++++ Data lines

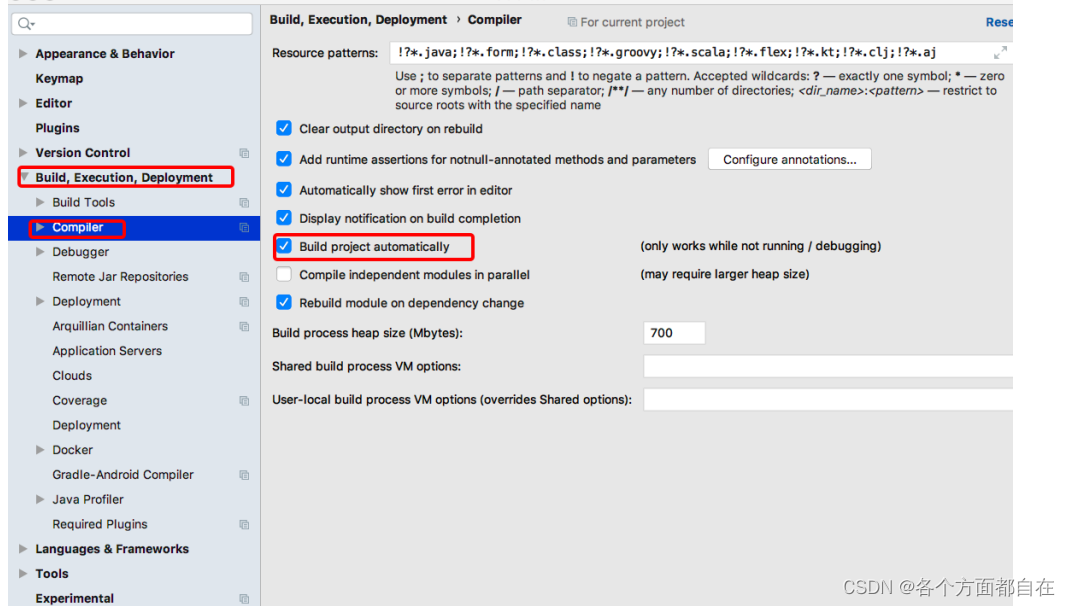Image resolution: width=1070 pixels, height=606 pixels.
Task: Click the project-level settings icon next to Coverage
Action: click(244, 400)
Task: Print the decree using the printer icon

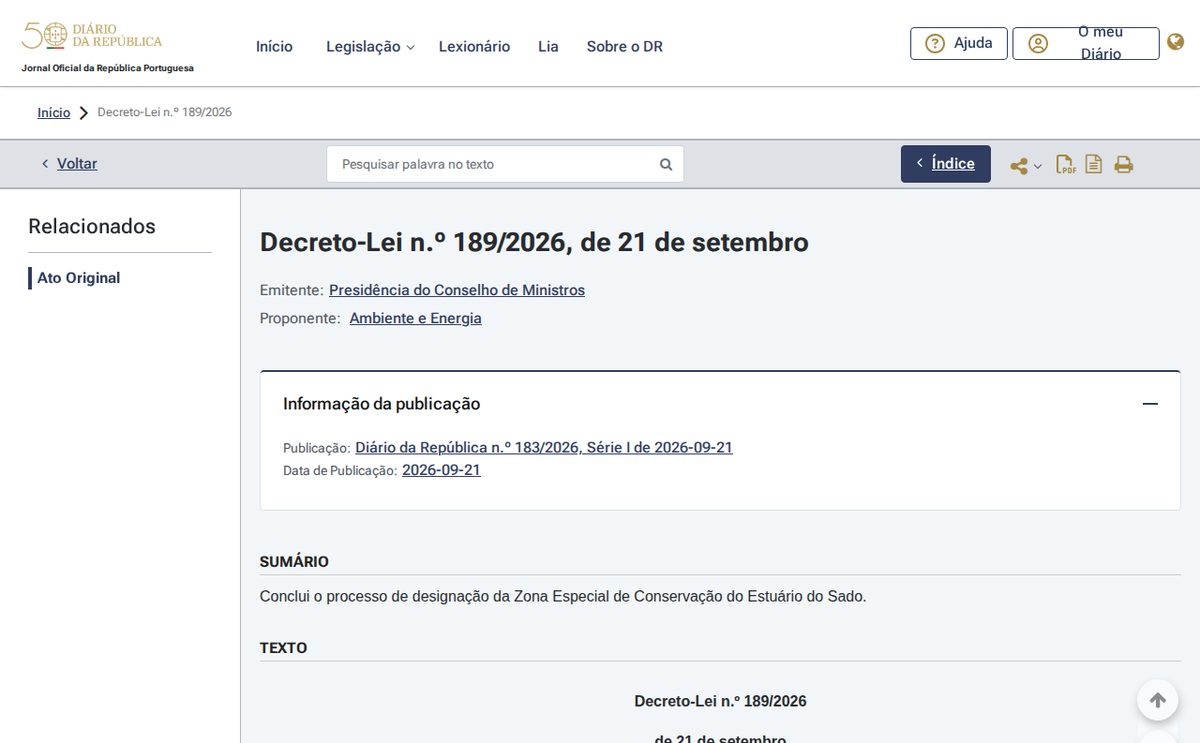Action: [1124, 165]
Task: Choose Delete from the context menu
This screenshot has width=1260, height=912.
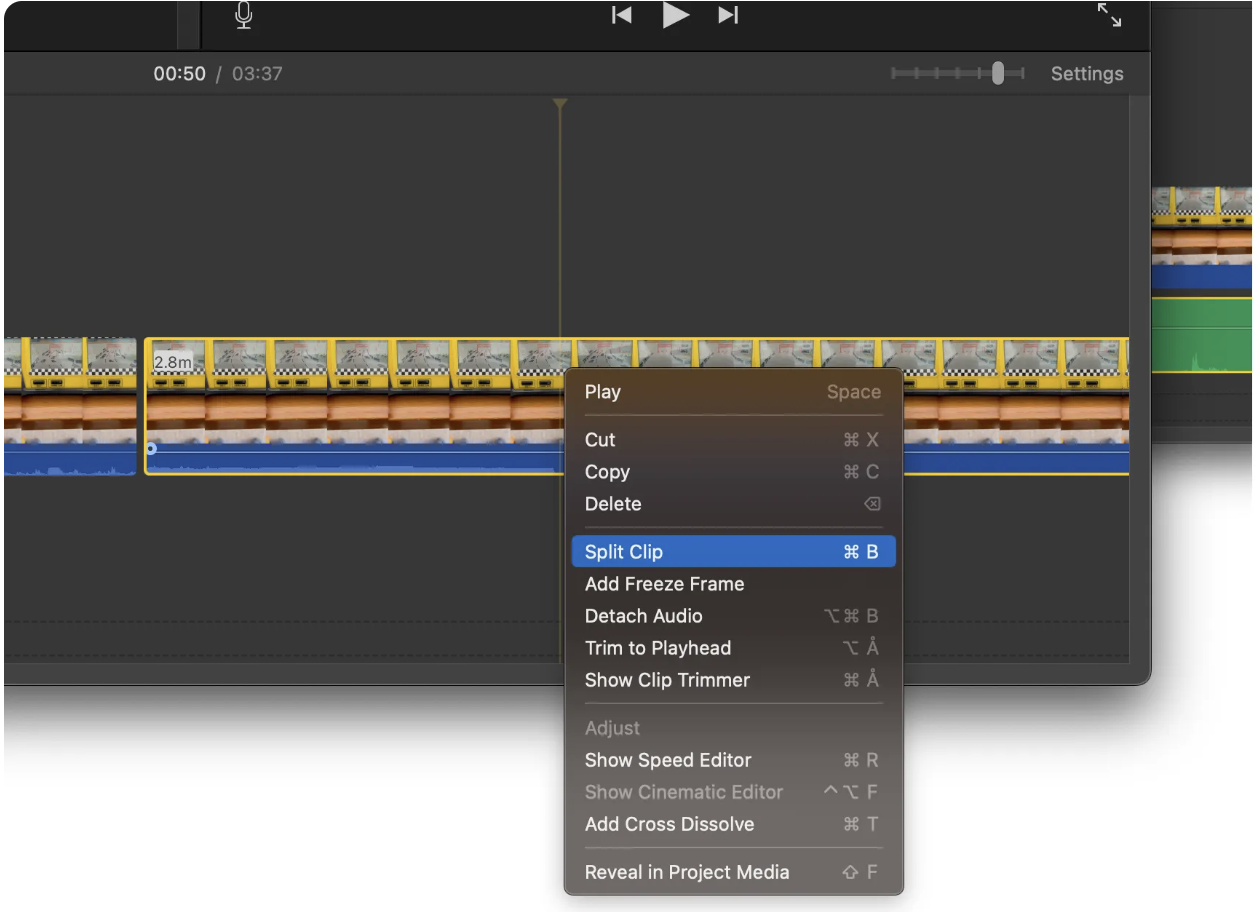Action: point(613,504)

++++++++

Reproduce all of the material above line for line, leaving out the pictures.

Image resolution: width=1070 pixels, height=606 pixels.
Task: Click the project-level settings icon next to Coverage
Action: click(244, 400)
Task: Print the decree using the printer icon

Action: [1124, 165]
Task: Choose Delete from the context menu
This screenshot has width=1260, height=912.
Action: point(613,504)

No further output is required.